Hi Sebastian,
I agree that this is either a decoder or inject issue.
First, can you confirm you are using version 0.7.3 of the decoder - I recently fixed an addressing bug in there.
Otherwise there are a couple of possibilities.... A) an as yet undiscovered decoder bug. B) gaps in the trace that are not being communicated correctly making inject assume continuous trace when it is not. C) some other misunderstanding/misinterpretation between decoder and perf inject.
Whichever it is I need to look at the raw trace data alongside the inject output at one of the A/B points and follow the packet => decode => inject flow to see why we get a bad address value.
Can you send me the capture you are using to create the examples you quote above - plus instructions on how to reproduce the output you were getting. I'll then up the logging on the decoder and walk through the trace decode path.
Regards
Mike On Tue, 19 Sep 2017 at 23:05, Dehao Chen dehao@google.com wrote:
I agree. If we can fix the issue upstream, we don't want to have hacks downstream to patch the issue.
Dehao
On Tue, Sep 19, 2017 at 2:59 PM, Sebastian Pop sebpop@gmail.com wrote:
On Tue, Sep 19, 2017 at 3:16 PM, Dehao Chen dehao@google.com wrote:
On Tue, Sep 19, 2017 at 1:02 PM, Sebastian Pop sebpop@gmail.com wrote:
By popular demand, I started debugging this problem again.
With the two patches that I posted earlier, the traces seem correct with the exception of a few "holes" where the trace seems to jump over a few instructions that are not reported in the trace, creating jumps that do not exist in the control flow graph of the code.
The nested loop for bubble sort is:
4008a0: 9100e3a0 add x0, x29, #0x38 4008a4: 52800004 mov w4, #0x0 // #0 4008a8: 29400402 ldp w2, w1, [x0] 4008ac: 6b02003f cmp w1, w2 4008b0: 5400006a b.ge 4008bc <sort_array+0x84> 4008b4: 52800024 mov w4, #0x1 // #1 4008b8: 29000801 stp w1, w2, [x0] 4008bc: 91001000 add x0, x0, #0x4 4008c0: eb00007f cmp x3, x0 4008c4: 54ffff21 b.ne 4008a8 <sort_array+0x70> 4008c8: 35fffec4 cbnz w4, 4008a0 <sort_array+0x68>
..... 34: 00000000004008b0 -> 00000000004008b4 0 cycles P 0 ..... 35: 00000000004008c4 -> 00000000004008a8 0 cycles P 0 ..... 36: 00000000004008b0 -> 00000000004008a8 0 cycles P 0
edge #36 does not exist in the code: the trace is not correct here. 4008b0 is "b.ge 4008bc" and should either jump to 4008bc or fall through to the next instruction 4008b4, and the trace wrongly jumps to 4008a8.
Several hundred jumps later, we see this following sequence:
..... 40: 00000000004008c4 -> 00000000004008a8 0 cycles P 0 ..... 41: 00000000004008b0 -> 00000000004008b4 0 cycles P 0 ..... 42: 00000000004008c4 -> 00000000004008b4 0 cycles P 0 ..... 43: 00000000004008c4 -> 00000000004008a8 0 cycles P 0
where edge #42 is not correct either: 4008c4 should either branch to 4008a8 or fall through to 4008c8.
Maybe these inconsistencies are due to interruptions in trace recordings?
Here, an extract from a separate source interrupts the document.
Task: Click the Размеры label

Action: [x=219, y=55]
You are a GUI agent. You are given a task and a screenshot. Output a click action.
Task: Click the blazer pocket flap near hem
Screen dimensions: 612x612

I think that these interruptions could not be avoided in trace collections.
Dehao, could these wrong edges be fixed in the compiler when reading the coverage file?
I cannot see an easy way for compiler/create_gcov tool to cover these issue. Why can't trace collection tool fix these issues? Looks a bug to me.
My thinking was that the compiler knows that there are no edges between the blocks at these addresses and may just ignore the counts at these addresses.
Maybe we can figure out why this pattern occurs and try to solve it in either perf inject or in the decoder? The pattern looks very regular.
These first two errors occur at a distance of 389 branches, the next error occurs after again 389 branches. If we call the first incorrect jump "A" and the second incorrect jump "B", we have this pattern:
A, 389 correct jumps, B, 389 correct jumps, A, 389 correct jumps, B,
There are 343 occurrences of A and 322 of B in a trace of sorting 3000 elements.